The Body Knows
- May 24
- 2 min read
Let’s normalize choosing ourselves before the body is forced to pay the price. Because the truth is, love should not cost you your health. Period.
Once you read the work of Dr. Gabor Maté on the connection between chronic stress and illness, you can’t unknow it. You begin to realize that the kind of stress that comes from living in a home you are anxious returning to, or being in a relationship where you’re constantly walking on eggshells, doesn’t just affect your emotions… it affects the body too.
Your body was never designed to live in constant fight-or-flight, waiting for the next activation, shutdown, disappointment, or emotional wound. It was designed for safety. For rest. For laughter. For softness. For peace.

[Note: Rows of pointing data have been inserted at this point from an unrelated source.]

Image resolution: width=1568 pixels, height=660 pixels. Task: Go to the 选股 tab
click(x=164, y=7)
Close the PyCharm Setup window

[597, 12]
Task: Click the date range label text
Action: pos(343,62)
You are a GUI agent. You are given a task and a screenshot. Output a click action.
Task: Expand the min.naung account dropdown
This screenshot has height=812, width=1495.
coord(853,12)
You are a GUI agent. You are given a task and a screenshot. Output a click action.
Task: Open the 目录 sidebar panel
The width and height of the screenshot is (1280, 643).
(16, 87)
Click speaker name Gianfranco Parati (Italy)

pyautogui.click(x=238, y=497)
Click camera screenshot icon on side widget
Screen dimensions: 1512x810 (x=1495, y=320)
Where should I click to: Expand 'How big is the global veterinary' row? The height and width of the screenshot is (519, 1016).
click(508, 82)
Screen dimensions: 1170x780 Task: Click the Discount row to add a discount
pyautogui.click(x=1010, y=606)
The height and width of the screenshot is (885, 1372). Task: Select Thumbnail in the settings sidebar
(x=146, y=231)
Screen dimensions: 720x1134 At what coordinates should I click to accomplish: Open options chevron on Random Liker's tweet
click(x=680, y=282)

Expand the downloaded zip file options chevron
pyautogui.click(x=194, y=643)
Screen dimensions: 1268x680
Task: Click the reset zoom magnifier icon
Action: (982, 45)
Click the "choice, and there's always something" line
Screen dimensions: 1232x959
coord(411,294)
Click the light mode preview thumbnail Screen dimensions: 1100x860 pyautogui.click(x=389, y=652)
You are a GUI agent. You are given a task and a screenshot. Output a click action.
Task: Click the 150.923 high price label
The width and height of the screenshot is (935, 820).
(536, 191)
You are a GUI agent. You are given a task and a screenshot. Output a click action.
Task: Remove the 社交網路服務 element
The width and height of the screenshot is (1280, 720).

And while leaving unhealthy dynamics can be one of the hardest things a person will ever do, there is something sacred that happens when we finally stop abandoning ourselves to keep others comfortable. The nervous system begins to exhale. The body begins to trust again. Healing finally has space to enter.
Most of us have been taught to override their body and focus on chemistry, attraction, potential, or whether the other person likes them. But the nervous system often notices safety long before the mind does.
Try this silently upon meeting someone:
-Is my breathing deeper or more shallow?
-Do my shoulders soften or tense?
-Does my stomach feel calm, tight, heavy, nauseous, contracted?
-Am I performing, people-pleasing, shrinking, or hyperaware?
-Do I feel more grounded after being around them, or depleted/confused?
And after spending time with that person, check in:
-Do I feel regulated or dysregulated?
-Clear or confused?
-Energized or drained?
-More connected to myself or farther away from myself?
-Peaceful… or like I need to recover?
May we become more discerning about who we allow close to our hearts, minds, and bodies. May we choose relationships that nourish instead of deplete. May we remember that protecting our peace is not selfish, it is survival. And may more people come to understand that choosing environments, relationships, and connections that support our wellbeing is one of the deepest acts of self-love and sovereignty there is.